“I’ll give you a good lesson to-morrow,” said Jo, “show you how to put a set of harness together. The big buckle under his forelegs and the two straps on the sides wrapped about the shafts were all that you should have opened.”

The harness showered down in dozens of little straps.

“I didn’t know there were so many straps in the world!” exclaimed Ben. “And look at Jerry over there. He is laughing at us, too.”

“We don’t get many city hicks out here, do we, Jerry?” Jo took a sly nudge as he rubbed the soft nose of the old horse, and Jerry opened his mouth in a wide bored yawn. “That’s the way to treat ’em,” said Jo. “Yawn again, a bigger one this time.”

The Seymours rushed through their supper, for they were eager to see the first real storm of the season beat against the cliffs. Fred had promised that there would be gorgeous sights, to-night and all day to-morrow, and they did not wish to miss a bit more than necessary.

Mr. Seymour was eager to see the color of sea and sky and rocks and the struggle of the wind against the water. Ben found the curling, twisting sea fascinating to watch as the wind closed down beyond the pond rocks. The gale seemed to have shut them into a wide semicircle, for the tops of the tallest pines far against the sunset were swaying and bending gently, while the house and the meadow still stood in the first soft yellow twilight where not a breath of air moved. It was early yet, for the Seymours had fallen into country ways and it was hardly six o’clock.
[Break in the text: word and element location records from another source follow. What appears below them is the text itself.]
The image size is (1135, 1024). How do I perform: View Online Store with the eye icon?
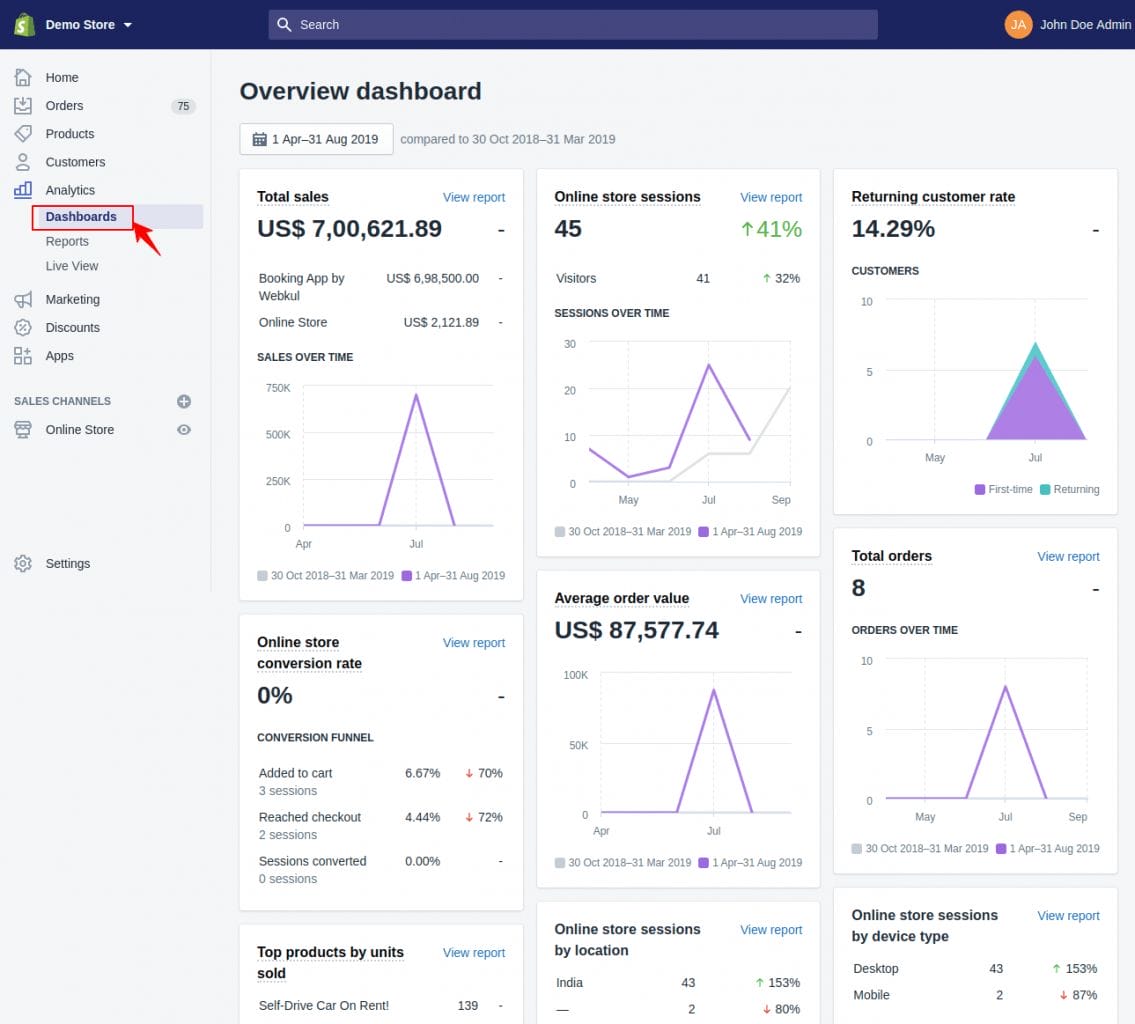click(184, 429)
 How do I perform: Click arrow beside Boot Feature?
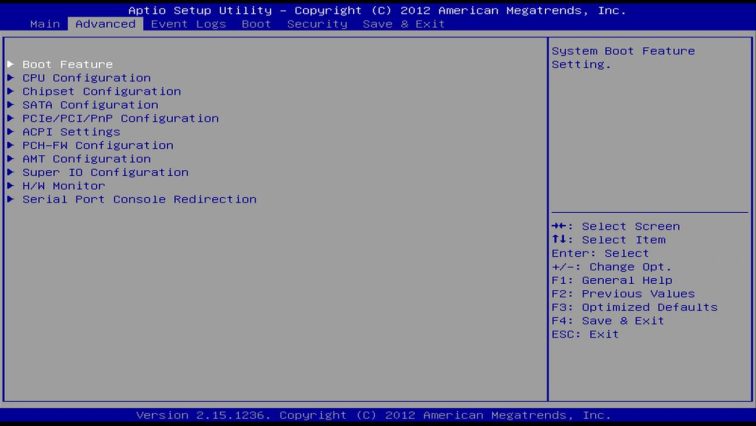(x=11, y=64)
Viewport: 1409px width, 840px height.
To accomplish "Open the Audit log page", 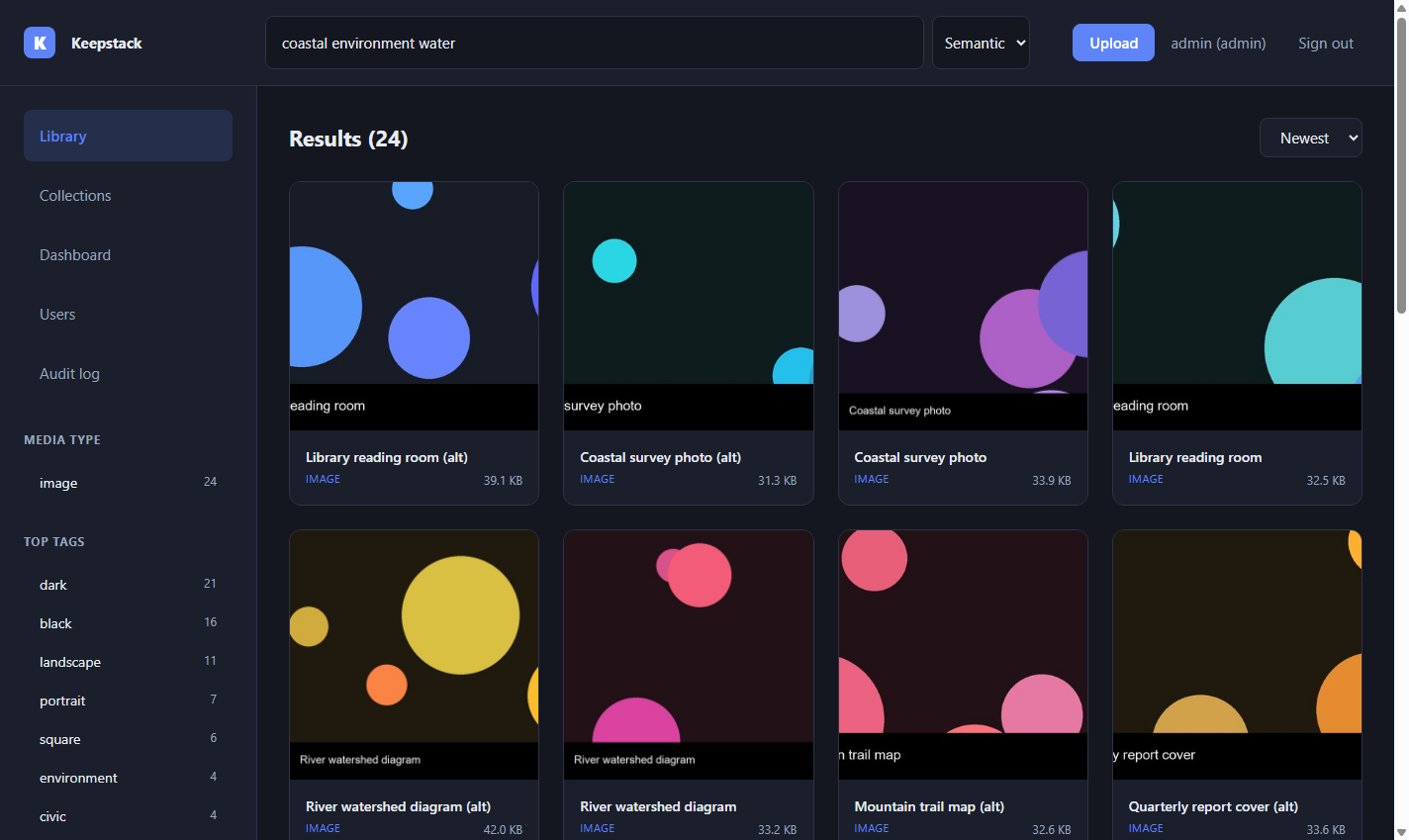I will coord(128,373).
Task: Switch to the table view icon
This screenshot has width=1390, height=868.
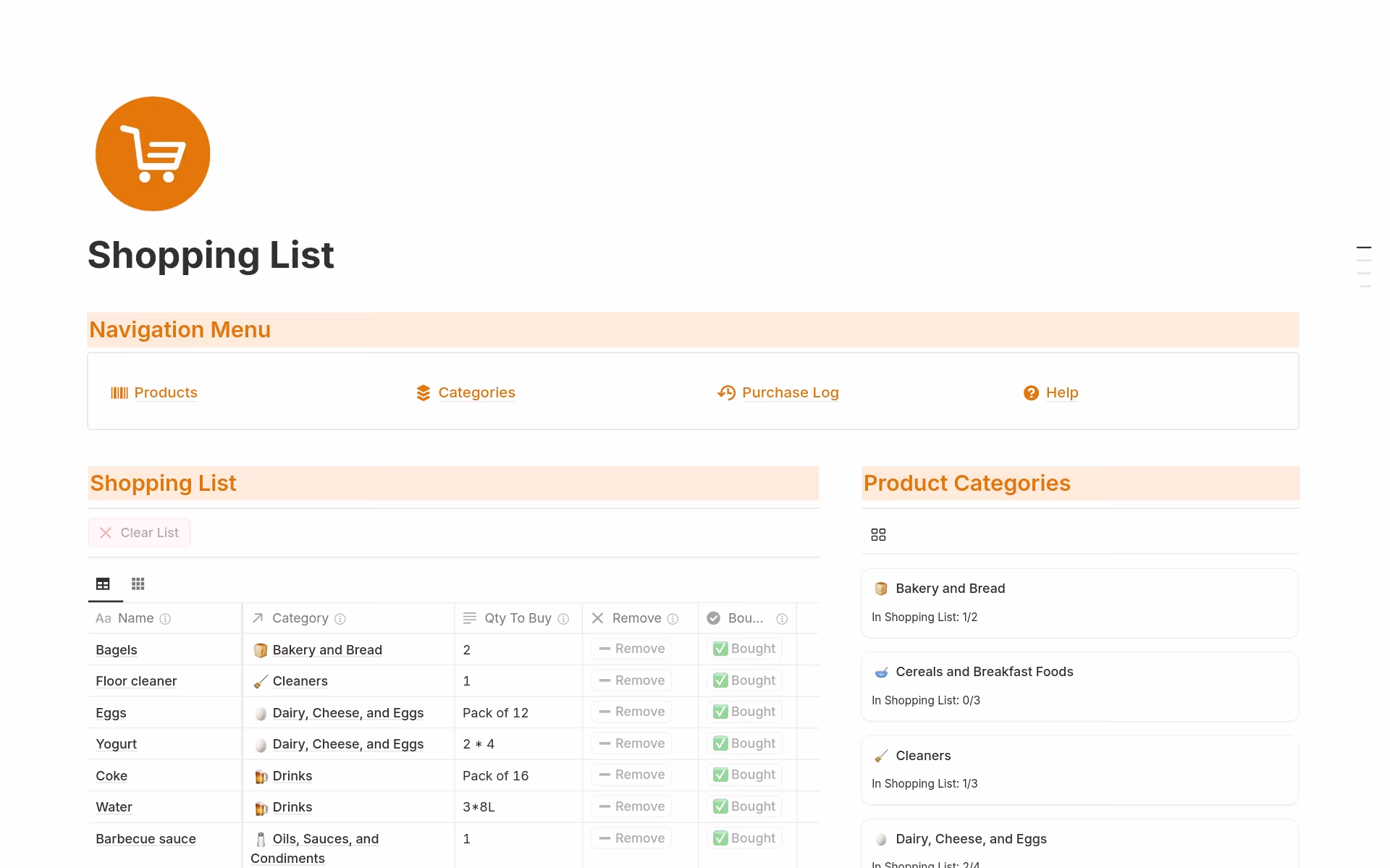Action: click(103, 583)
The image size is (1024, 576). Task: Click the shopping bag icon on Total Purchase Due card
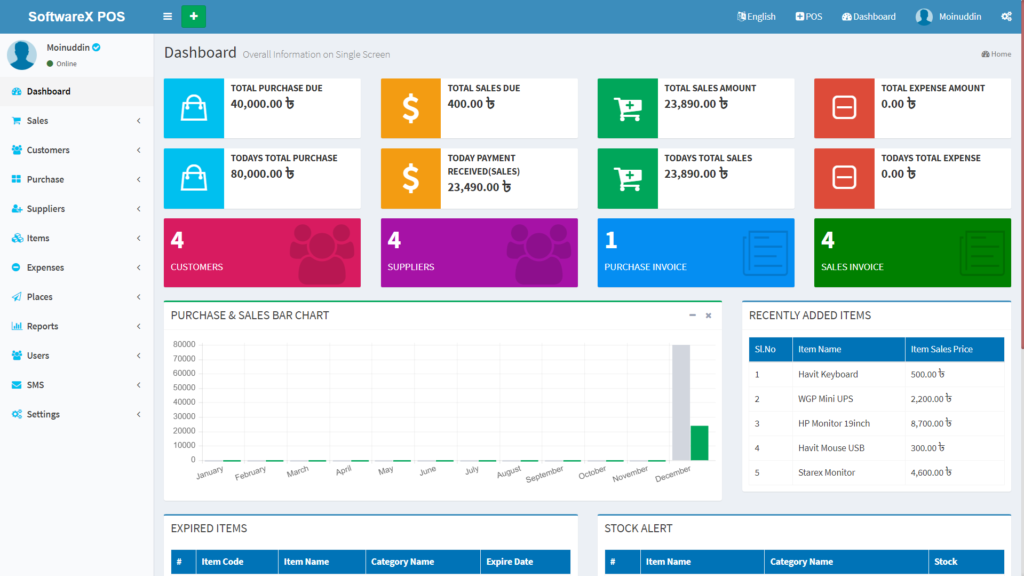(193, 108)
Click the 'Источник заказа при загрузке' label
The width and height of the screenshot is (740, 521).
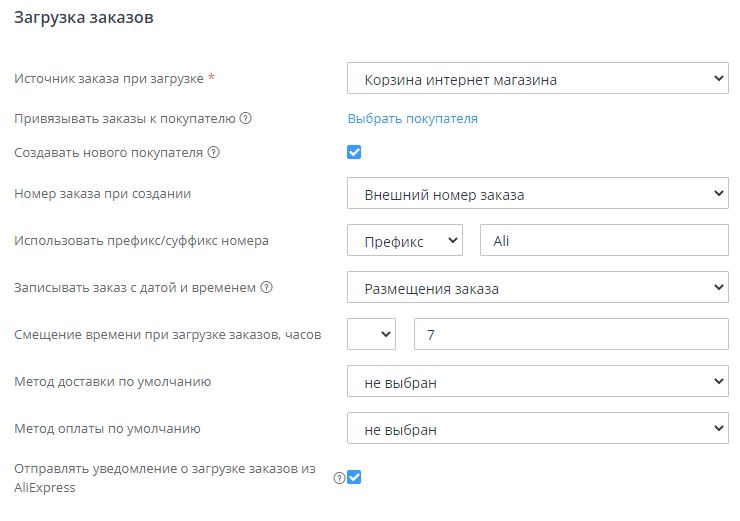109,78
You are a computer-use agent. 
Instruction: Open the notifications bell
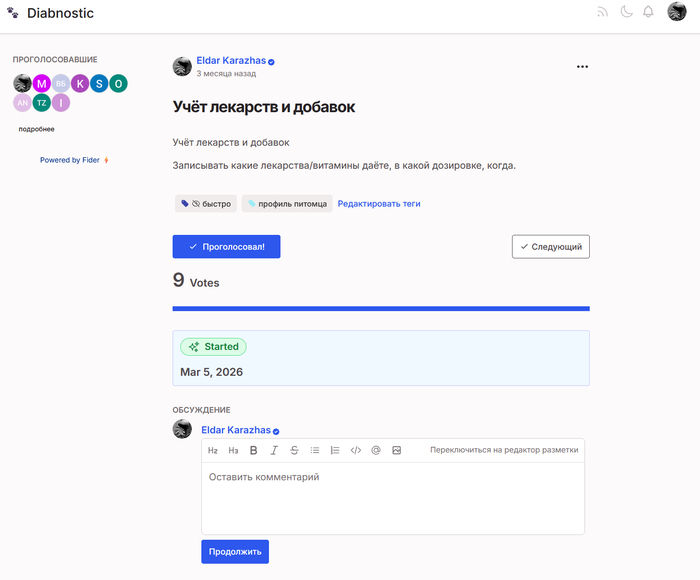coord(648,12)
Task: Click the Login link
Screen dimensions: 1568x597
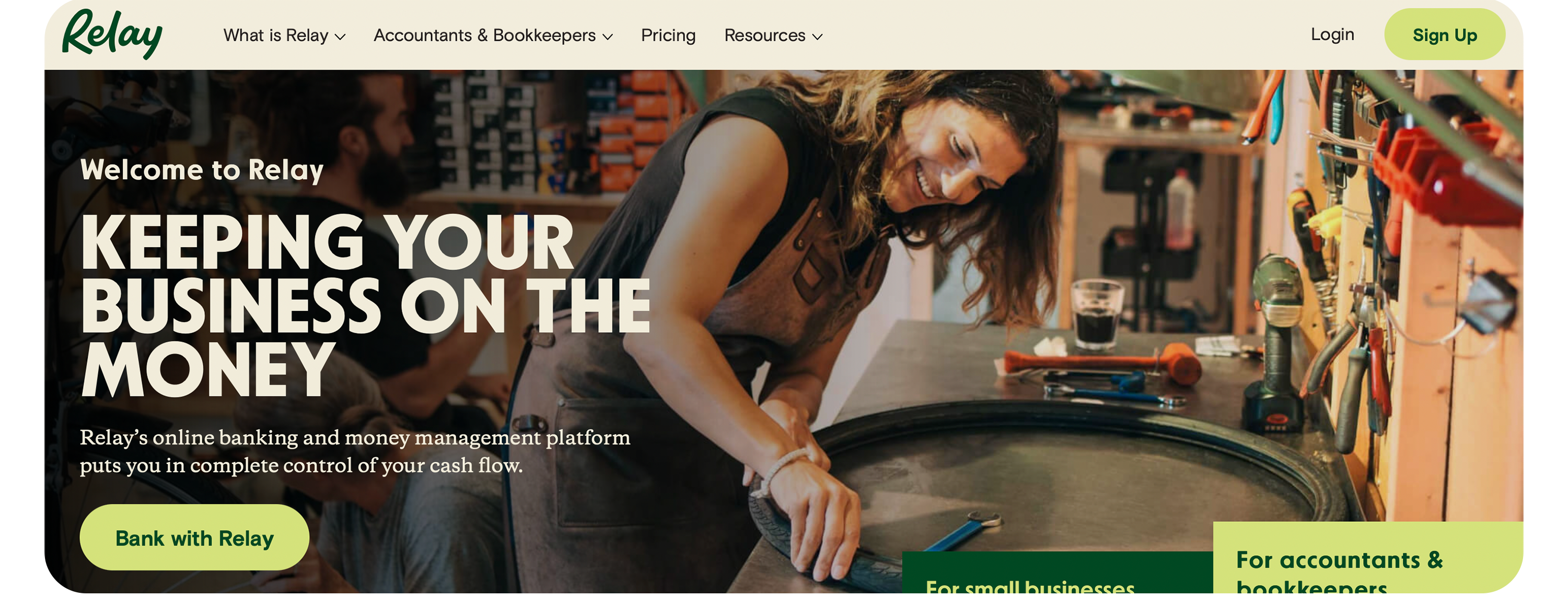Action: click(x=1332, y=34)
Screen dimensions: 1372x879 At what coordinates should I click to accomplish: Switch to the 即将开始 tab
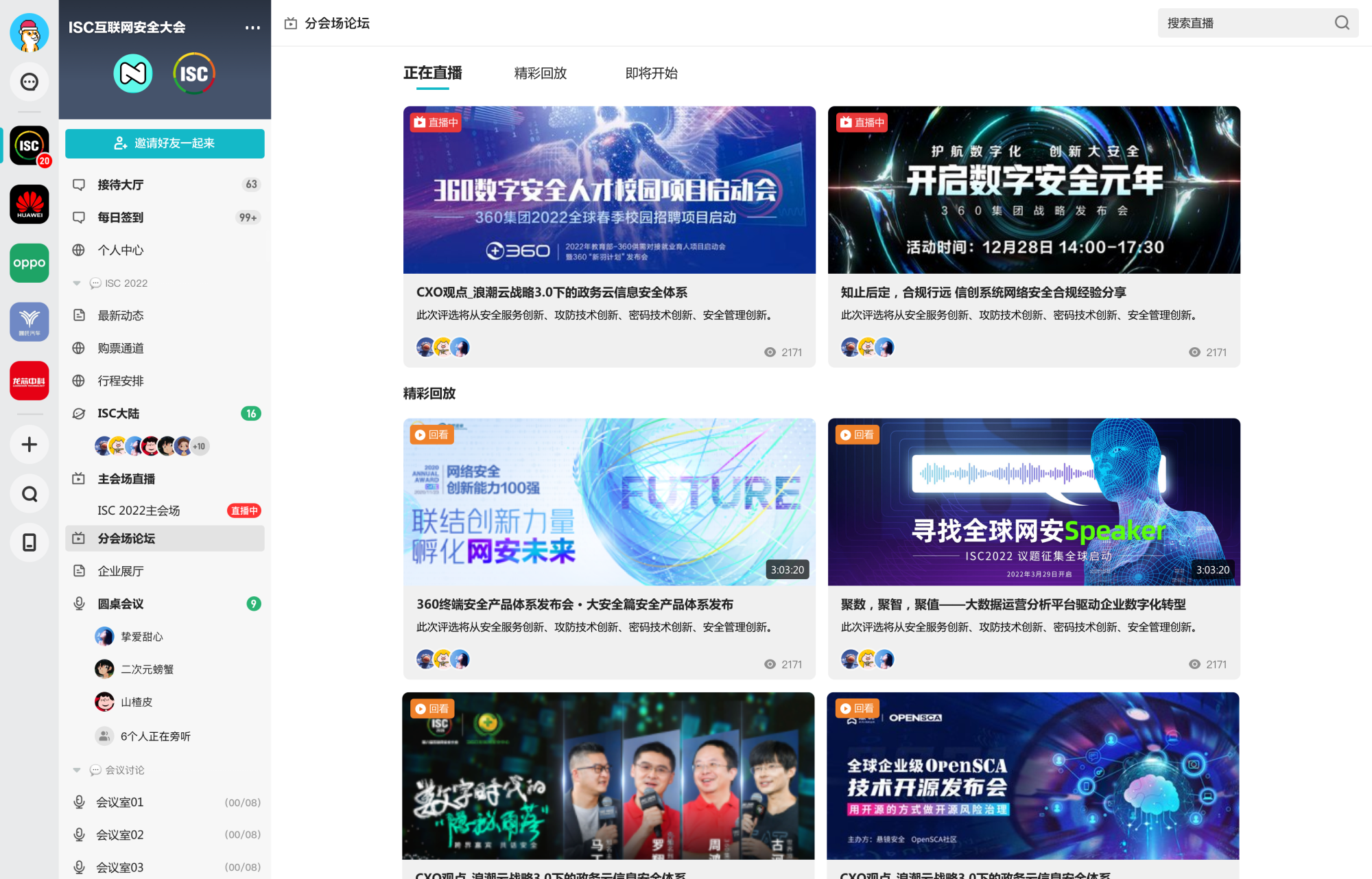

Jo joined the group as they stood watching the sea. He touched Ann lightly on the shoulder. “Come over here if you want to see the gulls now,” he said, and Ann went with him to the corner on the kitchen side of the house.

Ben followed, for he wished to see the birds. Anything that had movement interested him enormously, the flight of the gulls as well as the sweeping onward of the crested waves.